* **Material for this task**:
-- Opening Marker --

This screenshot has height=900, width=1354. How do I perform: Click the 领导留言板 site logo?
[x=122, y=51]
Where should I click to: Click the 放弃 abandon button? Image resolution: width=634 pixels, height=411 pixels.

-- Closing Marker --
-- Opening Marker --

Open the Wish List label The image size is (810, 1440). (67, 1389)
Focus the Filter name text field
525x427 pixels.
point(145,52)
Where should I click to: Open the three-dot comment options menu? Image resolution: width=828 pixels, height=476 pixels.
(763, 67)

-- Closing Marker --

* **Task requirements**: Taking the entries above, write out exactly the lines starting with the line containing "This screenshot has" and going on through the line containing "Where should I click to: Click", both included, and nothing else.

* **Exercise answer**:
This screenshot has height=900, width=1354. How do I perform: Click the 领导留言板 site logo?
[x=122, y=51]
Where should I click to: Click the 放弃 abandon button? Image resolution: width=634 pixels, height=411 pixels.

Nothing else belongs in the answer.